The Brothers, a tragedy of Dr. Young, was written about the year 1726, and rehearsed at Drurylane soon after. The principal parts were given to Wilks, Booth, and Mills, and, I believe, to Mrs. Porter. But the author going into holy orders, it occasioned the sudden withdrawing of his tragedy: great expectations had been formed of it, and it was with some reluctance the managers gave it up.

Near thirty years after, Dr. Young consented to have the Brothers acted at the same theatre. He had formed a design of giving a thousand pounds to the Society for the Propagation of the Gospel; and hoped that the profits arising from the acting of the play would enable him to prosecute his scheme. Whatever success the play met with in the acting, the money raised by it was not adequate to the sum which was intended to be given away; nevertheless the author made up the deficiency, and accomplished his pious intention.

. We may reasonably imagine, that the tragedy, during so long a period that it was in the author's hands, received great and constant improvements from his revisal of it.

I cannot think him equally fortunate in all his scenes or characters. Philip and his two sons are drawn agreeably to their historical delineation. The third act, in which the Brothers' plead their cause before Philip, is written in a masterly style; but Erixene, the lady, is a most unamiable and inconsistent character, and one to whom the spectator can afford

very little pity. The last scene between Demetrius and Erixene is a laboured, but, I think, a very faint imitation of the admirable dying interview of Oroonoko and Imoinda.

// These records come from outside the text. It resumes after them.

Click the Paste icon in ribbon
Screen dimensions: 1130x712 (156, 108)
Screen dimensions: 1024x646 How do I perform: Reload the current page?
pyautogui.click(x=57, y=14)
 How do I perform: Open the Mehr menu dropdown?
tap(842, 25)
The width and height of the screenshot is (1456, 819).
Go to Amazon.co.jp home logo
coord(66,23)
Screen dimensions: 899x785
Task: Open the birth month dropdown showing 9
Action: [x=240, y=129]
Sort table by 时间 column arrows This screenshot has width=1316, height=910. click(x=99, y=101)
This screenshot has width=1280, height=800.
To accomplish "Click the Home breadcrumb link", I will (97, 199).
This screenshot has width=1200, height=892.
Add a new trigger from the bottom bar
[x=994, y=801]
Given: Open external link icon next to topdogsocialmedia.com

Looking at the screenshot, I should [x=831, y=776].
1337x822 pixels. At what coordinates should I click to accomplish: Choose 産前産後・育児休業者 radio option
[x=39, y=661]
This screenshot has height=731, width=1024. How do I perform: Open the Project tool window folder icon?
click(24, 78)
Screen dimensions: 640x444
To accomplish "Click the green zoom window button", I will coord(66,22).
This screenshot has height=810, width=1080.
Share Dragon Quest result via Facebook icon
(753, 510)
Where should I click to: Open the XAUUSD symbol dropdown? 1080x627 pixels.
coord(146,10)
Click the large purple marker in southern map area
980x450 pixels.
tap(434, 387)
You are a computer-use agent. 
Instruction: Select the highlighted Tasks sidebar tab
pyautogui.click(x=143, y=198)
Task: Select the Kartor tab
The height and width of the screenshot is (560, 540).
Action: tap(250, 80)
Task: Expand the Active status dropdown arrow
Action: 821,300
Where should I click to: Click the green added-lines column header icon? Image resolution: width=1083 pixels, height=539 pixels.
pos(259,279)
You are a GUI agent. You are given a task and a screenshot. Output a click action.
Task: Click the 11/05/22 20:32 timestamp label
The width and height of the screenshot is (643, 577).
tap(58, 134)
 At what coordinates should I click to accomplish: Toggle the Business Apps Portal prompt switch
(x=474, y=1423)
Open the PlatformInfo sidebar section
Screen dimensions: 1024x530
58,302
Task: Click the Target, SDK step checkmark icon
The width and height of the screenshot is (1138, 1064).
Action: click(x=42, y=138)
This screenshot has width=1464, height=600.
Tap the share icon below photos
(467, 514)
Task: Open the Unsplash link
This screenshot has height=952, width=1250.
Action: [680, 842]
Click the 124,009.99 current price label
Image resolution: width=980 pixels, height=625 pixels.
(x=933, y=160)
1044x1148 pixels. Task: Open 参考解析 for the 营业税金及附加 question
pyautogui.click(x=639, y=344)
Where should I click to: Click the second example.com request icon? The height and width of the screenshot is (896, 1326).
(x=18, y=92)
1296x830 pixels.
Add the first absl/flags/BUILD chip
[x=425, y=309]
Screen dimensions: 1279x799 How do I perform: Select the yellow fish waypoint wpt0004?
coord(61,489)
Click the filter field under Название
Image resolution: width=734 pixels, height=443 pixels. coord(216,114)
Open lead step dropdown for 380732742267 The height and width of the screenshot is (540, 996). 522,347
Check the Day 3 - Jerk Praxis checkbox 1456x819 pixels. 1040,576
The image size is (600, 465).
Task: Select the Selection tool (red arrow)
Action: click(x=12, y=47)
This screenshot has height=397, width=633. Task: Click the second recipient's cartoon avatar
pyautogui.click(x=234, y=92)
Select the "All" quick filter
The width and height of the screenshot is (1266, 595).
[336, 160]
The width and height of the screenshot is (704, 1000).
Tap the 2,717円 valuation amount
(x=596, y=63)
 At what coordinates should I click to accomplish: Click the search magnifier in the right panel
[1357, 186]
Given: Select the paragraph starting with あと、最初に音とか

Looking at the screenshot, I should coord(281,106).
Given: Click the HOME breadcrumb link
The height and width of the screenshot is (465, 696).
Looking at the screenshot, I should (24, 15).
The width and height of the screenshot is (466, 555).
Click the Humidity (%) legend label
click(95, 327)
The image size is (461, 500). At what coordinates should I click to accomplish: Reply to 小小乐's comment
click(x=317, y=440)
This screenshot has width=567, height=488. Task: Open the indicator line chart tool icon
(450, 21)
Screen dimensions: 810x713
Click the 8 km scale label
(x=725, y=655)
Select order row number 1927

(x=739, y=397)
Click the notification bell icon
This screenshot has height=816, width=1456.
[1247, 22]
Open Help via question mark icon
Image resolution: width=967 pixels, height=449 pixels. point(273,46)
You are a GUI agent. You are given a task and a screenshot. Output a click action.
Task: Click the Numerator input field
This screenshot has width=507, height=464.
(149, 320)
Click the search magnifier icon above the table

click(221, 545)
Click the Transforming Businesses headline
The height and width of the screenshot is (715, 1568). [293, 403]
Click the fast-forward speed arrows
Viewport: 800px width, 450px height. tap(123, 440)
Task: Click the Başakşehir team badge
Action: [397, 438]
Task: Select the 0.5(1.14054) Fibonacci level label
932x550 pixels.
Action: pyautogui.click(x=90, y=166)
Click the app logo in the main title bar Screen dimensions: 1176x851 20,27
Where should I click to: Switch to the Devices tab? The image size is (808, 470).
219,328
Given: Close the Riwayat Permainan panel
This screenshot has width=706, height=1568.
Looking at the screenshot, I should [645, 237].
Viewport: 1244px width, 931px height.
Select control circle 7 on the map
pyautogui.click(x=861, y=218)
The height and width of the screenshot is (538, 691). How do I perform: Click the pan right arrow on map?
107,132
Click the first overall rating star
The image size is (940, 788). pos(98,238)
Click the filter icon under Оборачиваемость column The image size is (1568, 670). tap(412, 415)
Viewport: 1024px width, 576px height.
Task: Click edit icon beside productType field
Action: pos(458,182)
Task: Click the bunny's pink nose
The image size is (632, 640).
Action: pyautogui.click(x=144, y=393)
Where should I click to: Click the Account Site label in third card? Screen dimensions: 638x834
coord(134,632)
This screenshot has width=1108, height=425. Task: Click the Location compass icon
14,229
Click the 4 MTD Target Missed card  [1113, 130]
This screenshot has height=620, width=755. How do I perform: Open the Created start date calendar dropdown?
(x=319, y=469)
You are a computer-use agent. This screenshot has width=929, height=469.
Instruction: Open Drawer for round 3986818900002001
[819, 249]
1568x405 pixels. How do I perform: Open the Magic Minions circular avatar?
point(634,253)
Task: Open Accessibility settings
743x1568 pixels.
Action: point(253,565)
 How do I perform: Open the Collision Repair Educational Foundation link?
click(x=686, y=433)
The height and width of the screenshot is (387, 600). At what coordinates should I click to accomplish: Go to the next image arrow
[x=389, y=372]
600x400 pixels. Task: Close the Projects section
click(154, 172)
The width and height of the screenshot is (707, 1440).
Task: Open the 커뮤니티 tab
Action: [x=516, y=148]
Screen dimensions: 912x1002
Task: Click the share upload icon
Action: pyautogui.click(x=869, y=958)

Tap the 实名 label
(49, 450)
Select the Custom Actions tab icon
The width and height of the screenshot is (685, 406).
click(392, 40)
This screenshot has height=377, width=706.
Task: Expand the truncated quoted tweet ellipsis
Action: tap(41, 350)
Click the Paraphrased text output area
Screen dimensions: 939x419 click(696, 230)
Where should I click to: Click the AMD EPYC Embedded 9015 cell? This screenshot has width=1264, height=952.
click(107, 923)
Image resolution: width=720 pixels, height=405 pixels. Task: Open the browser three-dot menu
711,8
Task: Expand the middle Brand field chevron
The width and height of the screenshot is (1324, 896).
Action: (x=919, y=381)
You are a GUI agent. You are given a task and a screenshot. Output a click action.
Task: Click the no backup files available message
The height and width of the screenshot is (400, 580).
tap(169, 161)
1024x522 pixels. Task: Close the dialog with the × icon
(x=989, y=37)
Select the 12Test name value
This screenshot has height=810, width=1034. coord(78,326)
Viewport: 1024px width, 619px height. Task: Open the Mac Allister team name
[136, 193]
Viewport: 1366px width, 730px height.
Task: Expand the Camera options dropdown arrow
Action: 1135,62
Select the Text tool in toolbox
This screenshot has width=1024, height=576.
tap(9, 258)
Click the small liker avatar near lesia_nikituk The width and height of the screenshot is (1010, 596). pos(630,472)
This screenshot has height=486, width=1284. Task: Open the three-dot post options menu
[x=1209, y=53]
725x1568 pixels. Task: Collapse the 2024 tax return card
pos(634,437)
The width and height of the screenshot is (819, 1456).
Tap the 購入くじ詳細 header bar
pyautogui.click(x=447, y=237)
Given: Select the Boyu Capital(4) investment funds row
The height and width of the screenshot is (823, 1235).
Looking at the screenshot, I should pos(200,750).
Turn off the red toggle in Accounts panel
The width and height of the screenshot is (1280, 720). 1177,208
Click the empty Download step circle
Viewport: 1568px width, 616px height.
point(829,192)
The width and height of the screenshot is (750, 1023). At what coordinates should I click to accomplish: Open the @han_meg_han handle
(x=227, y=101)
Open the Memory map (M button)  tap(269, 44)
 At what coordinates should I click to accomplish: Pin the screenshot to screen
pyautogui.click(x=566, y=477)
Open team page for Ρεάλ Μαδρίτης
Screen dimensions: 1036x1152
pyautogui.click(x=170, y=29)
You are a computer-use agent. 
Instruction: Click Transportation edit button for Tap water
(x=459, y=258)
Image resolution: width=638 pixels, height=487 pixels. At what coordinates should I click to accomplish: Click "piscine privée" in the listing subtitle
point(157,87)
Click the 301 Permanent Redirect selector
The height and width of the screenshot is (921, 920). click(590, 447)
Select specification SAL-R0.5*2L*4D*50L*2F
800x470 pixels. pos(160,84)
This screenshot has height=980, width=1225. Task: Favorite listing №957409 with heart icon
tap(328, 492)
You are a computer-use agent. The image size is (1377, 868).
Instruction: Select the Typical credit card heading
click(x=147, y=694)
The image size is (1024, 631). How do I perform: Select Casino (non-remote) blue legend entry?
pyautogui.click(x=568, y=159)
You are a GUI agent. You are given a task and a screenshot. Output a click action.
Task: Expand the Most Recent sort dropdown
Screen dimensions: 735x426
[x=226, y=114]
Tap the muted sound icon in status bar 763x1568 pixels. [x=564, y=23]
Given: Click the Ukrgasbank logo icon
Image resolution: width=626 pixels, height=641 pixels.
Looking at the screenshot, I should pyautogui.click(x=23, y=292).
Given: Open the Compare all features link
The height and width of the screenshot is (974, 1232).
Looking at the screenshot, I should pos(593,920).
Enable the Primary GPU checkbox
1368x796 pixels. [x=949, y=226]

The great fault of this writer was his custom of seeking for pearls and diamonds, when less costly materials would have served his purpose much better. Shakspeare is not more fond of a quibble than Young is of a bright thought. Long descriptions of misery, with all its attributes, in scenes of the greatest anxiety and distress, is a forgetfulness of situation, to seek after prettiness and brilliancy of expression. From that charming magazine of beauty, from which love borrows his keenest shafts, the bright lustre of a lady's eyes, Dr. Young draws some of his most luminous thoughts, which the lover plays upon in the hour of dark suspicion and heart-felt anguish.

Alonzo, in the Revenge, act iv., is worked up by Zanga to such a pitch of jealousy, that he is resolved to stab his wife; but his arm is arrested by the resistless power of the lady's eyes. Excusing his tardy vengeance to Zanga, he tells him,

I quarrell'd with my heart,

And push'd it on, and bid it give her death;
But O! her eyes struck first, and murder'd me.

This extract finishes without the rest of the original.